→ Prompt
Would you output the entries below only from the line containing "Task: Click the green Forward arrow icon" through the line containing "Tick the select-all", exactly as they stand and with both ends included?

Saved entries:
*-*-*

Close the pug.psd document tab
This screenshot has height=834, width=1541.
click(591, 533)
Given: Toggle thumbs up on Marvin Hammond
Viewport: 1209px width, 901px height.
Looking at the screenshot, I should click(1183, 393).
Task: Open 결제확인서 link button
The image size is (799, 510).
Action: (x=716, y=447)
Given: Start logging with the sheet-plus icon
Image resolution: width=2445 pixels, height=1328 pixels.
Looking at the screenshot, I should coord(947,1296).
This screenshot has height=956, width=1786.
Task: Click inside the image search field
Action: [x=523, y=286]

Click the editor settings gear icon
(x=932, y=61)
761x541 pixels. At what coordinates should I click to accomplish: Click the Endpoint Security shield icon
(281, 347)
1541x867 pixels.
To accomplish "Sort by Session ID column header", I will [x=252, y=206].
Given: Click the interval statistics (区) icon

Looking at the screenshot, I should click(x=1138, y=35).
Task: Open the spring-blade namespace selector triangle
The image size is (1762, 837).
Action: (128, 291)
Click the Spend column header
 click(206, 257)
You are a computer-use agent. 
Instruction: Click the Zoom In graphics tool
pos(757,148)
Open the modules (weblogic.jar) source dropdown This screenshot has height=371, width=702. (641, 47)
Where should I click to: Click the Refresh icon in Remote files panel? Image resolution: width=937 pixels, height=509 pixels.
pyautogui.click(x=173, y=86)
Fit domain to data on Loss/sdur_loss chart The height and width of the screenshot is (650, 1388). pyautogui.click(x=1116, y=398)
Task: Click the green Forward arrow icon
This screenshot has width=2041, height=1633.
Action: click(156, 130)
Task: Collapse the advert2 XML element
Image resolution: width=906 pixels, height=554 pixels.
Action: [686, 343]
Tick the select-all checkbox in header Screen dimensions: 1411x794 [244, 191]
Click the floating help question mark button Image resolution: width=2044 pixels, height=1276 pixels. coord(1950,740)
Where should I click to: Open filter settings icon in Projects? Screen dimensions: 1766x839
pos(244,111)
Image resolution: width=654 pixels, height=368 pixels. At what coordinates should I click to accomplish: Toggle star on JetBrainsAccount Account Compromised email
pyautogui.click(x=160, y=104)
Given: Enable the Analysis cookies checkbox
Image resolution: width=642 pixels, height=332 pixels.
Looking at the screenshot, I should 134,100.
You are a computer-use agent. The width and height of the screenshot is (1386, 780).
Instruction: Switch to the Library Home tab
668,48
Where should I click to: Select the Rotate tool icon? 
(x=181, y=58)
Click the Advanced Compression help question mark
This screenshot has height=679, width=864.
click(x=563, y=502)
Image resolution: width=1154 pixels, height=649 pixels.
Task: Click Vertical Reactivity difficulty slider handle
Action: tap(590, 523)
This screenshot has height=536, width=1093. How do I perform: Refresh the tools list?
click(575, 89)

*-*-*

→ Output for this exercise
Task: Click the green Forward arrow icon
This screenshot has width=2041, height=1633.
Action: click(156, 130)
Task: Collapse the advert2 XML element
Image resolution: width=906 pixels, height=554 pixels.
Action: [686, 343]
Tick the select-all checkbox in header Screen dimensions: 1411x794 [244, 191]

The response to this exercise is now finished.